Thursday, January 7, 2016



9 Anti-Patterns - Every Programmer Should Be Aware Of

List of anti-patterns covered:

1   Premature Optimization

We should forget about small efficiencies, say about 97% of the time: premature optimization is the root of all evil. Yet we should not pass up our opportunities in that critical 3%.Donald Knuth
Although never is often better than *right* now.Tim Peters, The Zen of Python

What is it?

Optimizing before you have enough information to make educated conclusions about where and how to do the optimization.

Why it's bad

It is very difficult to know exactly what will be the bottleneck in practice. Attempting to optimize prior to having empirical data is likely to end up increasing code complexity and room for bugs with negligible improvements.

How to avoid it

Prioritize writing clean and readable code that works first, using known and tested algorithms and tools. Use profiling tools when needed to find bottlenecks and optimize the priorities. Rely on measurements and not guesses and speculation.

Examples and signs

Caching before profiling to find the bottlenecks. Using complicated and unproven "heuristics" instead of a known mathematically correct algorithm. Choosing a new and untested experimental web framework that can theoretically reduce request latency under heavy loads while you are in early stages and your servers are idle most of the time.

The tricky part

The tricky part is knowing when the optimization is premature. It's important to plan in advance for growth. Choosing designs and platforms that will allow for easy optimization and growth is key here. It's also possible to use "premature optimization" as an excuse to justify writing bad code. Example: writing an O(n2) algorithm to solve a problem when a simpler, mathematically correct, O(n) algorithm exists, simply because the simpler algorithm is harder to understand.

tl;dr

Profile before optimizing. Avoid trading simplicity for efficiency until it is needed, backed by empirical evidence.

2   Bikeshedding

Every once in a while we'd interrupt that to discuss the typography and the color of the cover. And after each discussion, we were asked to vote. I thought it would be most efficient to vote for the same color we had decided on in the meeting before, but it turned out I was always in the minority! We finally chose red. (It came out blue.)Richard Feynman, What Do You Care What Other People Think?

What is it?

Tendency to spend excessive amounts of time debating and deciding on trivial and often subjective issues.

Why it's bad

It's a waste of time. Poul-Henning Kamp goes into depth in an excellent email here.

How to avoid it

Encourage team members to be aware of this tendency, and to prioritize reaching a decision (vote, flip a coin, etc. if you have to) when you notice it.

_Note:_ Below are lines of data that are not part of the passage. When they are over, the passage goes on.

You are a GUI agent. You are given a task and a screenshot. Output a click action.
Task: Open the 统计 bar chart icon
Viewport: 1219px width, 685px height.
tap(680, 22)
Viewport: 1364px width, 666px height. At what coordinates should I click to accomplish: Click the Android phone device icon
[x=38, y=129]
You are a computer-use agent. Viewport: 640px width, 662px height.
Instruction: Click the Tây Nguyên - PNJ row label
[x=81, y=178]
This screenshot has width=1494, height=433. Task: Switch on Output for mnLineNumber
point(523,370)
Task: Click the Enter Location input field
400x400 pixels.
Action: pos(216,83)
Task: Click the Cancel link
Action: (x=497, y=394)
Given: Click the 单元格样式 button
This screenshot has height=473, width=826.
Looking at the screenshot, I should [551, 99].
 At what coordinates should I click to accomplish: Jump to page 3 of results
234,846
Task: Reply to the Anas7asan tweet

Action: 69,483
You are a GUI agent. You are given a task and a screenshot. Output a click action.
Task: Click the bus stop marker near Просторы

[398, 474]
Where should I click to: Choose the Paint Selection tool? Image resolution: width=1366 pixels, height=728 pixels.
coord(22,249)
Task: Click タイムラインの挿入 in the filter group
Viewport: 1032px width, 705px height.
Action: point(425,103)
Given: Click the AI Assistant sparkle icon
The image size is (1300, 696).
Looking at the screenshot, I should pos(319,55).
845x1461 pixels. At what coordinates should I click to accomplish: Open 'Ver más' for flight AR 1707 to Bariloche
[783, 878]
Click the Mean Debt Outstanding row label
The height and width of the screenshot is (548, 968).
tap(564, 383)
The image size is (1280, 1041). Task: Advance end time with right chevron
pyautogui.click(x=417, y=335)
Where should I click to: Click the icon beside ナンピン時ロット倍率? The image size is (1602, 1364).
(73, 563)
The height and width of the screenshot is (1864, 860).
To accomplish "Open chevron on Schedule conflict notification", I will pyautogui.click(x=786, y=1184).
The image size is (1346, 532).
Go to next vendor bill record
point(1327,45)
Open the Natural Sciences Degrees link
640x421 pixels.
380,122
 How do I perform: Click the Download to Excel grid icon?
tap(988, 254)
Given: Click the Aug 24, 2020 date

Consider A/B testing later to revisit the decision, when it is meaningful to do so (e.g. deciding between two different UI designs), instead of further internal debating.
Richard Feynman teaching a lecture.
Richard Feynman was not a fan of bikeshedding.

Examples and signs

Spending hours or days debating over what background color to use in your app, or whether to put a button on the left or the right of the UI, or to use tabs instead of spaces for indentation in your code base.

The tricky part

Bikeshedding is easier to notice and prevent in my opinion than premature optimization. Just try to be aware of the amount of time spent on making a decision and contrast that with how trivial the issue is, and intervene if necessary.

tl;dr

Avoid spending too much time on trivial decisions.

3   Analysis Paralysis

Want of foresight, unwillingness to act when action would be simple and effective, lack of clear thinking, confusion of counsel [...] these are the features which constitute the endless repetition of history.Winston Churchill, Parliamentary Debates
Now is better than never.Tim Peters, The Zen of Python

What is it?

Over-analyzing to the point that it prevents action and progress.

Why it's bad

Over-analyzing can slow down or stop progress entirely. In the extreme cases, the results of the analysis can become obsolete by the time they are done, or worse, the project might never leave the analysis phase. It is also easy to assume that more information will help decisions when the decision is a difficult one to make ― see information bias and validity bias.

How to avoid it

Again, awareness helps. Emphasize iterations and improvements. Each iteration will provide more feedback with more data points that can be used for more meaningful analysis. Without the new data points, more analysis will become more and more speculative.

Examples and signs

Spending months or even years deciding on a project's requirements, a new UI, or a database design.

The tricky part

It can be tricky to know when to move from planning, requirement gathering and design, to implementation and testing.

tl;dr

Prefer iterating to over-analyzing and speculation.

4   God Class

Simple is better than complex.Tim Peters, The Zen of Python

What is it?

Classes that control many other classes and have many dependencies and lots of responsibilities.

Why it's bad

God classes tend to grow to the point of becoming maintenance nightmares ― because they violate the single-responsibility principle, they are hard to unit-test, debug, and document.

How to avoid it

Avoid having classes turn into God classes by breaking up the responsibilities into smaller classes with a single clearly-defined, unit-tested, and documented responsibility. Also see "Fear of Adding Classes" below.

Examples and signs

Look for class names containing "manager", "controller", "driver", "system", or "engine". Be suspicious of classes that import or depend on many other classes, control too many other classes, or have many methods performing unrelated tasks.
God classes know about too many classes and/or control too many.

The tricky part

As projects age and requirements and the number of engineers grow, small and well-intentioned classes turn into God classes slowly. Refactoring such classes can become a significant task.

tl;dr

Avoid large classes with too many responsibilities and dependencies.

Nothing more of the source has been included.